Some of Forward’s senior developers began investigating alternative technologies. One of these was Hadoop, an open source framework for building distributed analytics systems based on non-relational databases, often referred to as ‘big data analytics’. They tried it out on a couple of desktop PCs, before going on to invest in a dedicated Hadoop cluster.

Getting to grips with the technology, firmly at the cutting edge back in 2009, was not easy. “At the time, Hadoop was still very new, so it was a little rough around the edges,” says Farquhar. “Fortunately, it was around then that [Silicon Valley start-up] CloudEra launched its distribution of Hadoop.
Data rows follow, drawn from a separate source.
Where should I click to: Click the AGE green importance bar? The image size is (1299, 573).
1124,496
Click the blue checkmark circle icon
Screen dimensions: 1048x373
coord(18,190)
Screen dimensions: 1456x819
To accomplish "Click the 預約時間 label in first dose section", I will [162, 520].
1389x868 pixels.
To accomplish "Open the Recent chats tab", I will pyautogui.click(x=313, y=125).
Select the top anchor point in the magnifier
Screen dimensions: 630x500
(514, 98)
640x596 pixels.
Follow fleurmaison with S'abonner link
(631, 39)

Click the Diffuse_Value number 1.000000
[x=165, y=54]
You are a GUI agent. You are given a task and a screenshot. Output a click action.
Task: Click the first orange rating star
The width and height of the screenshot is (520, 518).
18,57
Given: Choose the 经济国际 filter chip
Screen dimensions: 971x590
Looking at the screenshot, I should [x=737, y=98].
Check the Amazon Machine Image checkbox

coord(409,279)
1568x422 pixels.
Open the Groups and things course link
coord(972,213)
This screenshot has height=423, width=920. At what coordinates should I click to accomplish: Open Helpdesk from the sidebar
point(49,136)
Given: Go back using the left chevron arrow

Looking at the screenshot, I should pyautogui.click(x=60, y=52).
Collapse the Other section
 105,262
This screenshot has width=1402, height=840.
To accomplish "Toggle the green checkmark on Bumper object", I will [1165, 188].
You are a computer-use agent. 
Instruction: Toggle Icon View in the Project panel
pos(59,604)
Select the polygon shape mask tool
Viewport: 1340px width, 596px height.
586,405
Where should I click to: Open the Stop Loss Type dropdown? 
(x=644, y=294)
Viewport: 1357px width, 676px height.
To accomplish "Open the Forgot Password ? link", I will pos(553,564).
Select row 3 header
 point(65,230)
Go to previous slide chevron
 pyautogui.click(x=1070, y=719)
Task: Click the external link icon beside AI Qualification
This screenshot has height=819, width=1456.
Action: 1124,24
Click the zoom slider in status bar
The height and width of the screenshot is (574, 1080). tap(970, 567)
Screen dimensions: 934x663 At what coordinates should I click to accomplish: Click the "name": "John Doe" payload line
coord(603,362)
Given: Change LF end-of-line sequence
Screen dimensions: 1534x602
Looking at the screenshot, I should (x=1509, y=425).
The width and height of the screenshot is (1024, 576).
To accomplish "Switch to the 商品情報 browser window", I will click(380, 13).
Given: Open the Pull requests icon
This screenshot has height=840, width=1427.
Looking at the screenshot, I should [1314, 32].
Using that served us very well.

“There was also the mental shift of going from a relational database model to the Hadoop mindset, which is completely different,” he says.

“Once we’d got over that, though, it was obviously a lot better,” Farquhar says. “Jobs that used to take two to three hours would run in five minutes, and that was before any specialist tuning. It was obvious that this was going to be the future.”

While Forward was getting to grips with the Hadoop technology, it was also thinking about how it could make greater use of the data it collects in order to improve its products and services.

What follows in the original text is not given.